The Pug Automatic

Unnesting routes in Rails

Written May 19, 2013. Tagged Ruby on Rails.

If your app has sellers with contracts, you may reasonably end up with paths like /sellers/1/contracts.

After all, you need the seller id to know what subset of contracts to list.

If contracts then have items, you may find yourself with paths like /sellers/1/contracts/2/items/3/edit.

That's a mouthful, and you need to provide all those ids every time you generate a path: edit_seller_contract_item_path(seller, contract, item)

Instead, let's rethink it.

Sure, you need the seller id to know what subset of contracts to list. So /sellers/1/contracts is fine.

But when you show a specific contract, the seller id is redundant. Therefore /contracts/2 is enough.

What about the other actions?

Whenever you have the contract id, the seller id is redundant. So that applies to the show, edit, update and destroy actions.

Only index, new and create require the seller id, because the contract doesn't yet exist.

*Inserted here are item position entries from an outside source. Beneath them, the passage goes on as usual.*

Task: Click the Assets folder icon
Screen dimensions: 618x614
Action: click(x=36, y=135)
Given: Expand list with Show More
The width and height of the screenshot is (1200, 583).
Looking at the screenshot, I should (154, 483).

This all works really well in Rails. Just route them separately:

config/routes.rb
resources :contracts, only: [ :show, :edit, :update, :destroy ]

resources :sellers, only: [ :index, :show ] do
resources :contracts, only: [ :index, :new, :create ]
end

Of course, you only list the actions you use. If you have many routes, you want to do this anyway, for speed.

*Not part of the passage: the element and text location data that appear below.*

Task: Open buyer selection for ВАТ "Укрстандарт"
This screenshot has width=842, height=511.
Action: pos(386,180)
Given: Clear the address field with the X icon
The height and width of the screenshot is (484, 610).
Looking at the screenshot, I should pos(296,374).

You can even specify shallow: true and Rails will do this for you:

config/routes.rb
resources :sellers, only: [ :index, :show ] do
resources :contracts, only: [ :index, :show,], shallow: true
end

Rails is clever enough that all the contract routes will go to one and the same controller with no extra effort:

app/controllers/contracts_controller.rb
class ContractsController < ApplicationController
def index
@seller = Seller.find(params[:seller_id])
@contracts = @seller.contracts
end

def show
@contract = Contract.find(params[:id])
end

# …
end

Because you typically nest routes under show – and rarely under index, new or create – this ensures that you'll rarely have more than two levels of nesting, even if the chain of records is long.

So even if your sellers have contracts with items with viewings, the routes at the far end of that graph will be no longer than /viewings/4, instead of /sellers/1/contracts/2/items/3/viewings/4.